And so here’s where this is where you and I disagree on this. I would say it’s not exactly that Scalia was right because I think there’s all sorts of problems with his opinion, and he basically turns the Free Exercise Clause into an Equal Protection Clause, which I think is not quite right. But in general, I think Smith was resolved correctly, meaning that there’s no constitutional right to be exempt from a generally applicable law that makes peyote illegal. In practice, that means, for the individual practitioners of the Native American church, that the practice of their religion has become illegal. Lots of people, yourself included—you’re the most articulate defender of this—have said, “Well, you have just effectively made religious exercise impossible, illegal.” My response to that –

 

[CROSSTALK]

 

Prof. Michael McConnell:  Prohibited is the [inaudible 22:02].

 

Prof. Vincent Phillip Muñoz:  Prohibited, yeah. My response to that is that the First Amendment was not designed to solve that problem. The mischief that the First Amendment—the Free Exercise Clause was designed to resolve was government legislating on religion directly. “You must go to church,” or “You cannot go to church,” and so the language of incidental burdens—that this law didn’t mention the Native American church. It didn’t mention --

 

Prof. Michael McConnell:  But let’s get back to, I mean, just -- what’s the connection between this and your natural right’s theory? Do Native American members of this religion -- do they have a natural right to use peyote in their religious ceremonies?
__________________________________________________
[Objective]: Return the Free Exercise transcript in full, word for word. Rely solely on the Free Exercise transcript.

Dataset lines:
__________________________________________________
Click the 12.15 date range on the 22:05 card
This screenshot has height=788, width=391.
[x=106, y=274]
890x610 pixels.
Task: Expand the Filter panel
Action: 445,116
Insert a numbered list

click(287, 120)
__________________________________________________
[Written solution]:
And so here’s where this is where you and I disagree on this. I would say it’s not exactly that Scalia was right because I think there’s all sorts of problems with his opinion, and he basically turns the Free Exercise Clause into an Equal Protection Clause, which I think is not quite right. But in general, I think Smith was resolved correctly, meaning that there’s no constitutional right to be exempt from a generally applicable law that makes peyote illegal. In practice, that means, for the individual practitioners of the Native American church, that the practice of their religion has become illegal. Lots of people, yourself included—you’re the most articulate defender of this—have said, “Well, you have just effectively made religious exercise impossible, illegal.” My response to that –

 

[CROSSTALK]

 

Prof. Michael McConnell:  Prohibited is the [inaudible 22:02].

 

Prof. Vincent Phillip Muñoz:  Prohibited, yeah. My response to that is that the First Amendment was not designed to solve that problem. The mischief that the First Amendment—the Free Exercise Clause was designed to resolve was government legislating on religion directly. “You must go to church,” or “You cannot go to church,” and so the language of incidental burdens—that this law didn’t mention the Native American church. It didn’t mention --

 

Prof. Michael McConnell:  But let’s get back to, I mean, just -- what’s the connection between this and your natural right’s theory? Do Native American members of this religion -- do they have a natural right to use peyote in their religious ceremonies?